# [March 16th, 2014] Skull by Skull Now (Austin, TX)



## Matt Derrick

So I'm going to be back in Austin on the 15th, just in time for this party called "skull by skull now" which I guess is a bike punk party type thing on the 16th. Not sure about the location (you can't really find anything online about it) so I thought I'd post it here to see if anyone else will be in Austin for this (several of my friends from LA are coming out too). If so, hit me up and let's drink a few beers and watch some chaos.


----------



## Matt Derrick

I went to this, so I thought I'd report back briefly. It was a pretty cool party, basically your average crust punk show in a back yard, but with a ridiculous amount of free pizza, and lots of naked girls and free tattoos. Most of the bands were crap until sunset when the main acts started playing, but I was pretty exhausted and hungover from the night before so I went to bed early. i was going to take some pics, but i didn't. i think im officially old now.


----------



## ellilis

I was wondering how this turned out! Shoot, sounds like less bikes than I had imagined, but still like a good time, even for those who check out early


----------



## Matt Derrick

ellilis said:


> I was wondering how this turned out!
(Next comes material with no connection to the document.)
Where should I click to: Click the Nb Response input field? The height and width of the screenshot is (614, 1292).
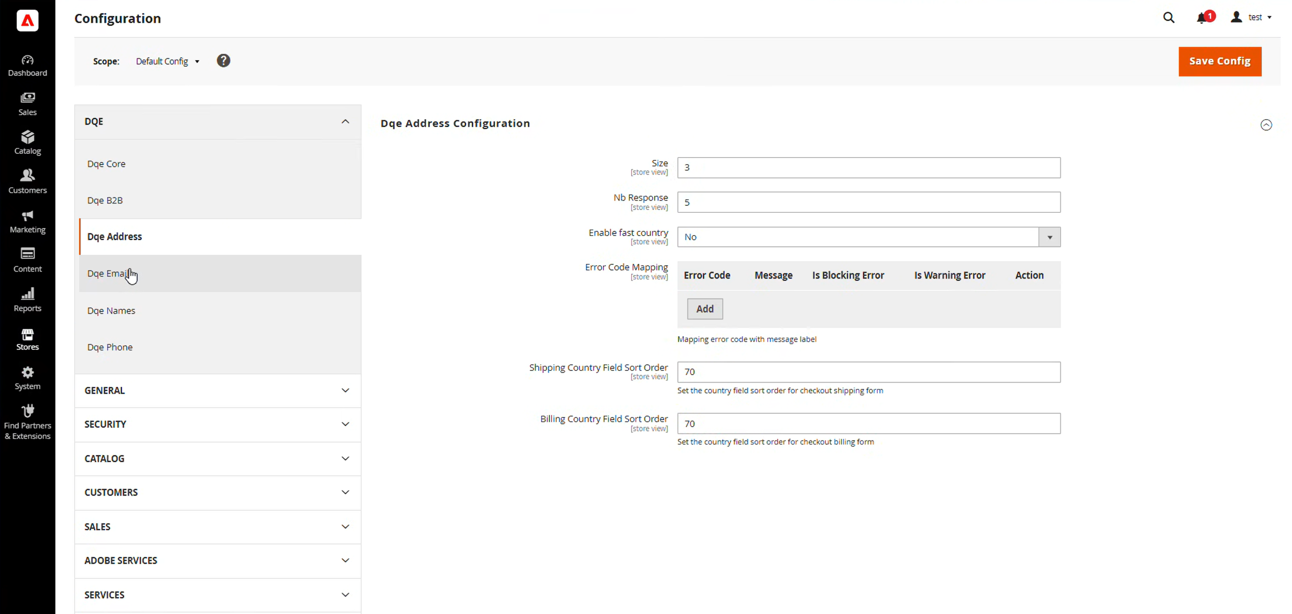pos(869,202)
Shoot, sounds like less bikes than I had imagined, but still like a good time, even for those who check out early



are you near austin?


----------



## ellilis

Matt Derrick said:


> are you near austin?


No, out on the west coast. I've been to a few rat patrol events, and dead babies and los angelopes: I always seem to enjoy the bike kids events, but hadn't heard of this one and was rather curious ^^


----------



## Matt Derrick

Yeah I've heard of all those groups, and is love to check out more bike punk type events


----------